Daarnaast vindt men een oxydatieve a. van organische stoffen, b.v. van glucose of van bepaalde vetzuren bij uiteenlopende groepen van organismen. Het verschijnsel is hierbij, dat bij toevoeging van een bepaalde hoeveelheid glucose aan een organisme of een suspensie van micro-organismen in de regel slechts een deel van deze toevoeging onder opneming van zuurstof en afgifte van koolzuur wordt verademd, terwijl de rest in synthetische processen wordt betrokken. Met specifieke vergiften, b.v. natriumazide, kan de verhouding van ademhaling en synthetische stofwisseling ten gunste van de volledige verbranding (ademhaling) worden gewijzigd.

Terwijl dus het begrip a. zeer uiteenlopende processen omvat, was het in de 19e eeuw gebruikelijk hieronder uitsluitend de photochemische a. van koolzuur door groene planten te verstaan, waarbij onder invloed van het licht koolzuur en water worden omgevormd tot celbestanddelen en zuurstof. Zoals SACHS het uitdrukt: ‘Met het woord a. duid ik slechts aan die werkzaamheid der plant, die zich door zuurstofafscheiding kenmerkt, waardoor dus uit zuurstofrijke anorganische voedingsstoffen, zuurstofarme, verbrandbare stof gevormd wordt.’

Door het gebruik van tracers is ontdekt, dat ook uiteenlopende heterotrophe organismen naast de voortdurende afscheiding van koolzuur in het ademhalingsproces, koolzuur opnemen en in synthetische reacties betrekken. Ook hier treedt dus a. van koolzuur op, al speelt deze quantitatief een belangrijk geringere rol dan bij de groene planten. Tegenwoordig prefereert men voor de koolzuur-a. der groene planten de term: photosynthese.

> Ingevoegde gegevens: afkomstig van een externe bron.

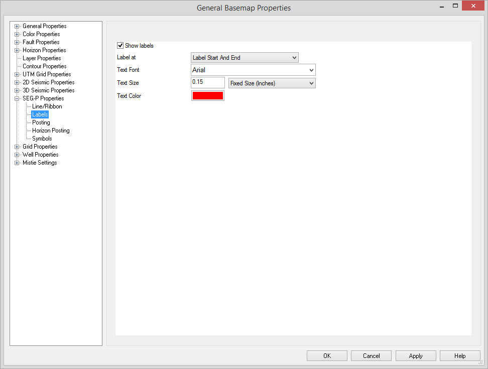488x369 pixels.
Task: Expand the General Properties tree node
Action: click(x=17, y=26)
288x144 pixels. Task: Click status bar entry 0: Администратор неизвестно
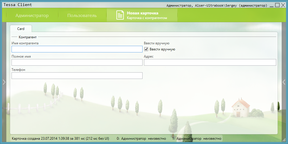(141, 139)
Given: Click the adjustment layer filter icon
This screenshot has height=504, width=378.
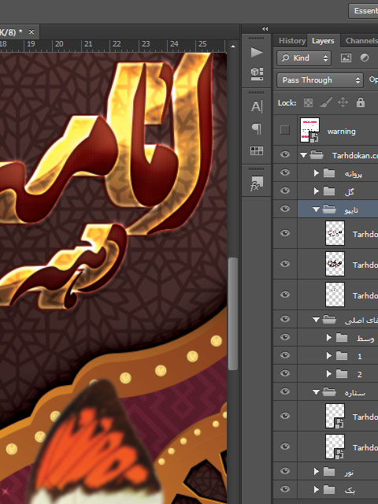Looking at the screenshot, I should pyautogui.click(x=364, y=57).
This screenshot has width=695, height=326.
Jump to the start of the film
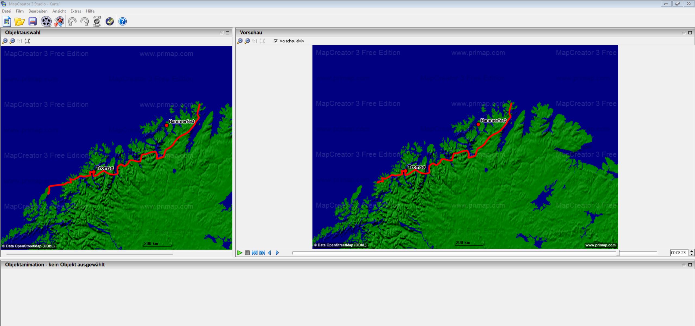point(255,253)
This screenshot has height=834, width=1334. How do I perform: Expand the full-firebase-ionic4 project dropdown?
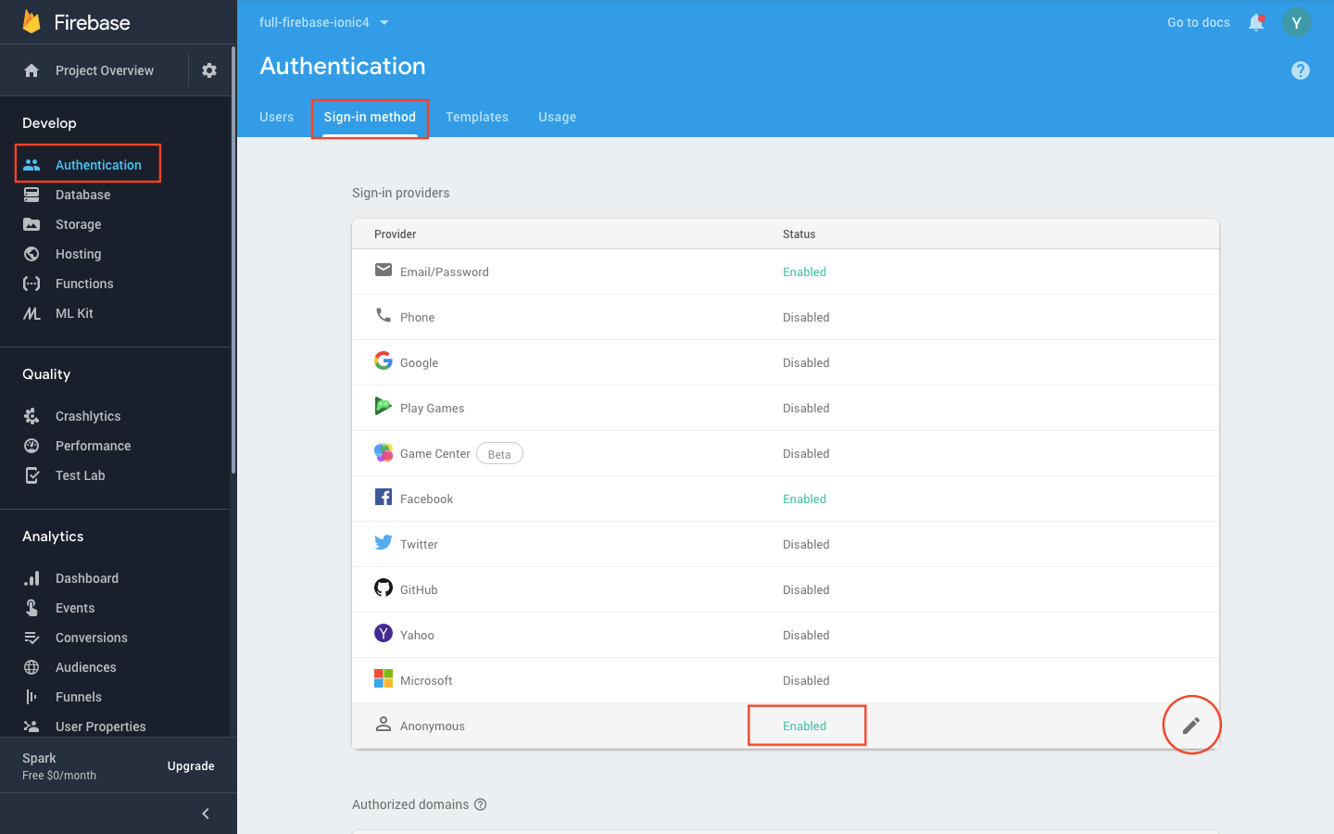tap(323, 22)
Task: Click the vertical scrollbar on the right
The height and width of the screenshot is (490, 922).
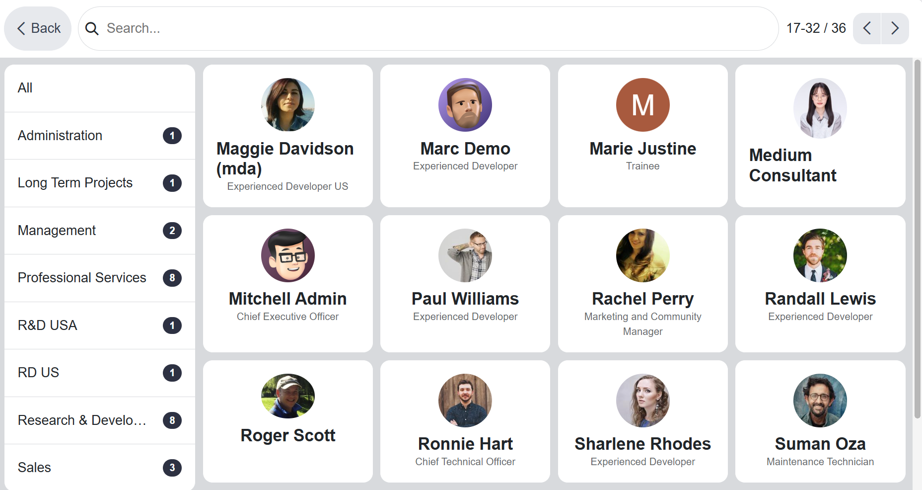Action: tap(918, 239)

2. (dierk.) Opbouw of ombouw van voederbestanddelen tot eigen lichaamssubstantie van het dierlijk organisme. In tegenstelling met de planten kunnen de dieren geen koolstof en stikstof in anorganische vorm assimileren. De voedermiddelen moeten daartoe vetten, koolhydraten en eiwitten bevatten. Ook water, elementaire zuurstof, mineralen en vitamines spelen bij de a. een rol. De a. moet sterk zijn bij snelgroeiende, drachtige, hoogproductieve en hardwerkende dieren.